The lack of ice flow on Lake Superior this past winter and spring definitely impacted the quality of agate hunting along the shoreline over the summer. Despite fewer agates being found, people still brought some nice agates into the museum.

This first Lake Superior agate was found mid-August by Ann Blanchard, who is from Port Washington, WI.

Cassie Bogotka sent me an email with photos of coldwater agate. It is a marine sedimentary agate  mostly formed in Devonian age limestone, which is 416 to 358 million years old.  This agate is significantly different than the 1.1 billion year old Lake Superior agate that formed in igneous basaltic rock. Although interesting, coldwater agate has little to no value.

A nicely banded Laker was found by my friend, Claudia, at the end of the season. She and her husband stay in Woodland Park most of the summer.

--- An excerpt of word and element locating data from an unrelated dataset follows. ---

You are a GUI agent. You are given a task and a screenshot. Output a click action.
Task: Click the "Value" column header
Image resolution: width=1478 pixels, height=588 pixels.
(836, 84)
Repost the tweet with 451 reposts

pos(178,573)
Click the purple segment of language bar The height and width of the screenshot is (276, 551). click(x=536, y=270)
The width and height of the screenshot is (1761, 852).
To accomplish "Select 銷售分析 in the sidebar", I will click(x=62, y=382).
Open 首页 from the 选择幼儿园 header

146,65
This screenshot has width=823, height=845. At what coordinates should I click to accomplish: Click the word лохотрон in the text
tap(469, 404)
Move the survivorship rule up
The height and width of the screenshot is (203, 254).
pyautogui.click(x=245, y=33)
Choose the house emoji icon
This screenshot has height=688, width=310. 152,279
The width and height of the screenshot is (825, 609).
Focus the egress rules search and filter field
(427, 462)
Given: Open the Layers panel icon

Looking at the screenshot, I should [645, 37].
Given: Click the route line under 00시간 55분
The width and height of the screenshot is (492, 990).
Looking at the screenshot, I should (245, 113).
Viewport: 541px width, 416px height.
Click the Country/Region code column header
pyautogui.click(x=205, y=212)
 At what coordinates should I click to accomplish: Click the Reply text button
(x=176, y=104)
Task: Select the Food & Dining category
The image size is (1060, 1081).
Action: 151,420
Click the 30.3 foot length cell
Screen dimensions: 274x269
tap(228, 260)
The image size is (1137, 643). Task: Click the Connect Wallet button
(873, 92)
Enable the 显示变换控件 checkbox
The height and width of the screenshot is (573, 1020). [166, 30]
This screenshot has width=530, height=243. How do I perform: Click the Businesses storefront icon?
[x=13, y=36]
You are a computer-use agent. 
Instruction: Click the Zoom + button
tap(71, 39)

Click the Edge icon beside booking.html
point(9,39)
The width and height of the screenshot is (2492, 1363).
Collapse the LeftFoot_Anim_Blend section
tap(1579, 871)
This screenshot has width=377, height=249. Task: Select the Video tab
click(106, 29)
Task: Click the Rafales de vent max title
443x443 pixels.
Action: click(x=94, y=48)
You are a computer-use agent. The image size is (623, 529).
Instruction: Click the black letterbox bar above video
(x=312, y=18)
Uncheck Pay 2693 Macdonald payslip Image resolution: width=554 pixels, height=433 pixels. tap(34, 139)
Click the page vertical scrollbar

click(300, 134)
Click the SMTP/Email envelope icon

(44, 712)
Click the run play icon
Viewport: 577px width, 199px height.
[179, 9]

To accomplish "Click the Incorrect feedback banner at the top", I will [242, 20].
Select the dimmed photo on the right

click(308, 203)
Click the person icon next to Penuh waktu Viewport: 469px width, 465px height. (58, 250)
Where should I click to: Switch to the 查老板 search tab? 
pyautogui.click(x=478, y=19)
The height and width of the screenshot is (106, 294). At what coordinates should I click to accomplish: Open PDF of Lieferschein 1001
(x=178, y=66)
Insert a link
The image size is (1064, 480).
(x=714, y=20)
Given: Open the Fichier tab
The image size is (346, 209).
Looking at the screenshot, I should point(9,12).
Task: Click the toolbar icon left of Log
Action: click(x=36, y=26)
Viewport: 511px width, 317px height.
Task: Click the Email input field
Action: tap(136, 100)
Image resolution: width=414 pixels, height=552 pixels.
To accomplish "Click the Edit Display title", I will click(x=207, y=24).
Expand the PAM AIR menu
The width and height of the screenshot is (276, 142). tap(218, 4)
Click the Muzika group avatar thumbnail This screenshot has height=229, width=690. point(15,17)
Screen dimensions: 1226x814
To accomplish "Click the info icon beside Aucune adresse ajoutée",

Adrian Gauthier, from Cheboygan, MI, brought these two beautiful agates into the museum in July. The agate on the left is a beautiful water-washed agate. The other is an unusual brecciated agate.

Margaret Kline visited the museum in August. She found the specimens shown below during the 1960s and 1970s. The first picture is Keweenaw prehnite. The other specimens are Lake Superior agates.

I received several emails from Keweenaw seasonal resident, David Schuder. The first is an usual Lake Superior agate found near Eagle Harbor. The green, he says, is Celandonite. The second Laker contains several crystal impressions (the original crystals either popped out or wore away). The third photo he describes as a “hematite plume-like agate,” which was collected at the Calumet & Hecla # 21 Copper mine in Houghton County.Mi.